Rural Health Research Gateway

Role of Community Mental Health Centers as Rural Safety Net Providers

Funder: Office of Rural Health Policy (ORHP)
Research center: Maine Rural Health Research Center
Phone: 207.780.4513
Lead researcher: David Hartley, PhD, MHA , 207.780.4513, davidh@usm.maine.edu
Project completed:June 2000
Topics: Federally Qualified Health Centers (FQHCs)
Mental health

From 1963 until 1981, community mental health centers (CMHCs) received categorical federal grant funding which enabled them to serve all members of their respective communities, regardless of their ability to pay, effectively creating a safety net for basic mental health services. The Omnibus Budget Reconciliation Act of 1981 redirected federal mental health funding away from the CMHCs and toward state mental health agencies. Under this arrangement, many CMHCs were expected to focus services on the needs of people with serious mental illness, often to the exclusion of other community members.

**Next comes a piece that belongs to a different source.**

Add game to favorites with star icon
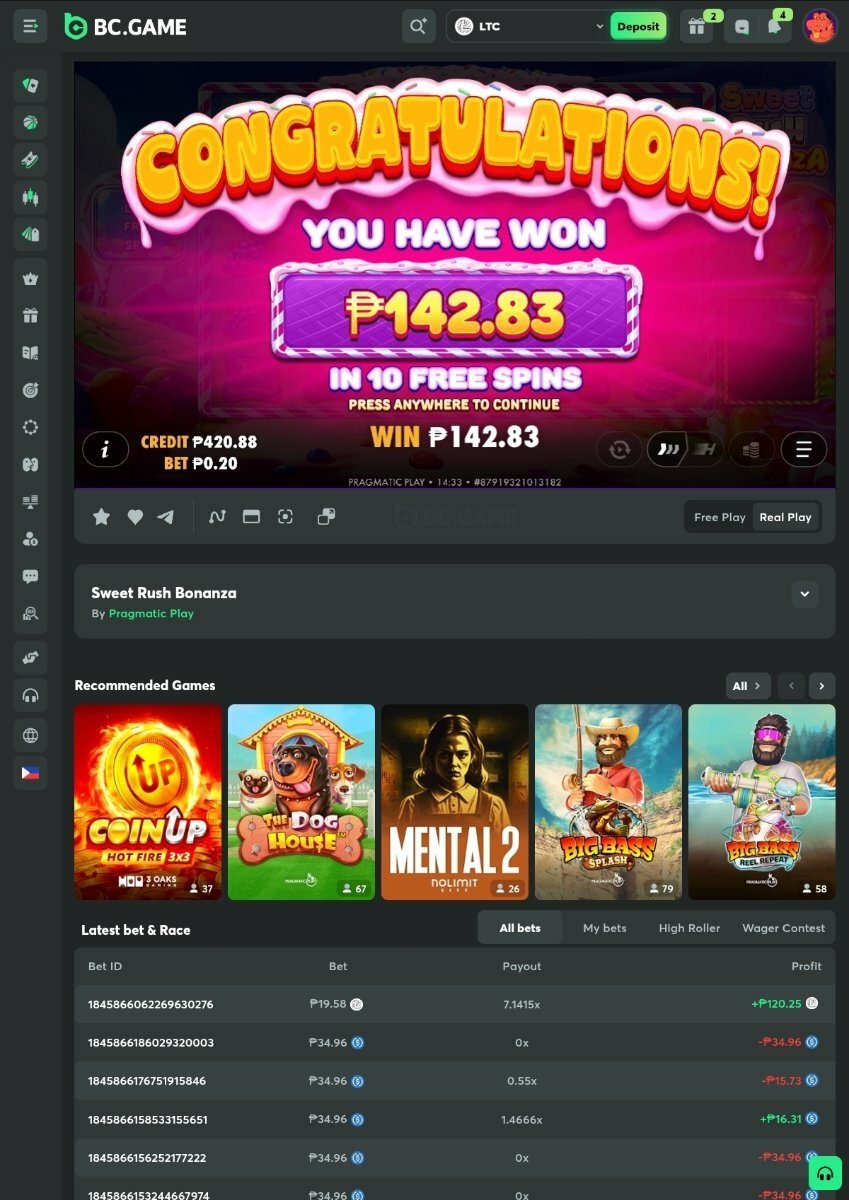The width and height of the screenshot is (849, 1200). point(101,517)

This project will study selected CMHCs serving rural communities. Our selections will be made on the basis of the presence or absence of county government in mental health financing and the presence or absence of managed behavioral healthcare contracts with the CMHC. Our research questions are as follows:

  • 1) To what extent do CMHCs act as a mental health safety net? Where do uninsured community residents not covered by targeted funds receive mental health services?
  • 2) Do CMHCs include in their missions a commitment to provide mental health services to all in the community who cannot afford to obtain them from private practitioners? and
  • 3) How great is the variation among CMHCs in terms of the services they provide and the mission? To what extent is this variation explained by the role of county-level governance and/or managed care?

Publications

  • Role of Community Mental Health Centers as Rural Safety Net Providers
    Author(s): David Hartley, Donna C. Bird, David Lambert, John Coffin
    Report Number: Working Paper No. 30
    Date: 05 / 2002
    Investigates the extent to which those organizations formerly designated as community mental health centers (CMHCs) currently act as a rural mental health safety net, e.g., provide mental health services for free or at reduced charges to rural populations not covered by public or private insurance or grants. Findings: Based on three comparative case studies, CMHCs continue to believe that it is within their mission to act as a mental health safety net, but all three also acknowledged that their priority population is now SPMI (serious and persistent mental illness) adults and SED (seriously emotionally disturbed) children. Their ability to serve indigent clients who do not fall into these categories depends on their ability to cross-subsidize such services with funds designated for their priority populations. These providers were also able to fund some safety net services with grant funds made available through federal and regional programs, often targeted to outreach and prevention. In Minnesota and Oregon, county government and county funded social services also supplemented the safety net in meaningful ways. Lacking such county involvement, the Maine CMHC was forced to use waiting lists to manage the demand for free care. We conclude that county funding and grant writing are two ways that CMHCs have been able to plug the otherwise widening hole in the rural mental health safety net. Based on the findings, the report recommends an explicit discussion of the mental health safety net, both urban and rural, using the Institute of Medicine's report on America's Health Care Safety Net as a model. Also recommended are outreach programs to facilitate access to services for rural residents experiencing stress, depression and anxiety, and a shift from diagnosis-specific funding to the use of a family systems approach for those thus referred.